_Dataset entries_
=== Begin Enclosure ===

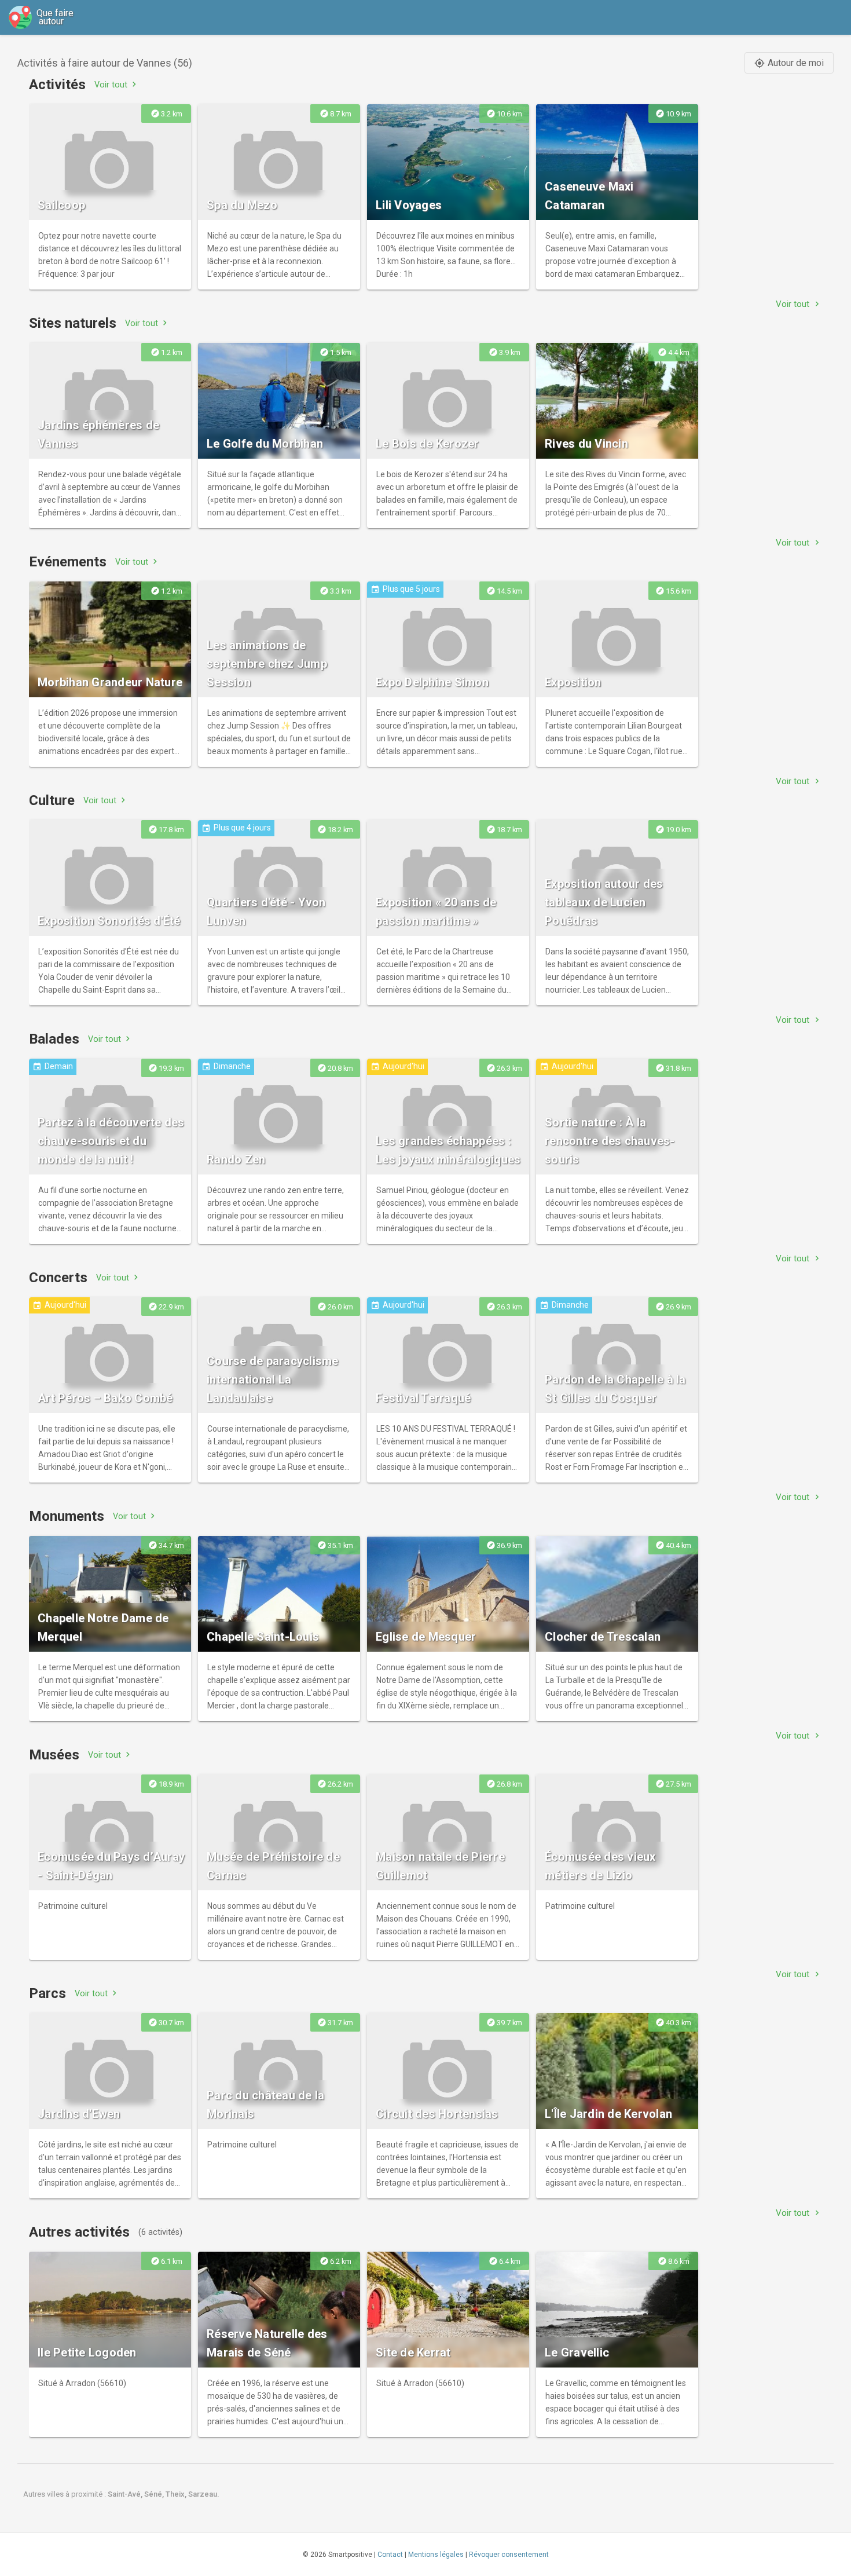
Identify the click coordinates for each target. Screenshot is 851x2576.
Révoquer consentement (509, 2555)
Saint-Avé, (126, 2494)
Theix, (177, 2494)
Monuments (66, 1516)
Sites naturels (72, 323)
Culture (52, 800)
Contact (390, 2555)
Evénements (68, 562)
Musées (54, 1755)
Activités (57, 84)
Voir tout (116, 84)
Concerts (58, 1277)
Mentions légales (436, 2555)
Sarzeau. (203, 2494)
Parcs (47, 1993)
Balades (54, 1039)
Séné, (155, 2494)
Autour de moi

=== End Enclosure ===

Only the lines from the one that contains "Mentions légales (436, 2555)" to the end of the data should be output, exactly as they appear.

Mentions légales (436, 2555)
Sarzeau. (203, 2494)
Parcs (47, 1993)
Balades (54, 1039)
Séné, (155, 2494)
Autour de moi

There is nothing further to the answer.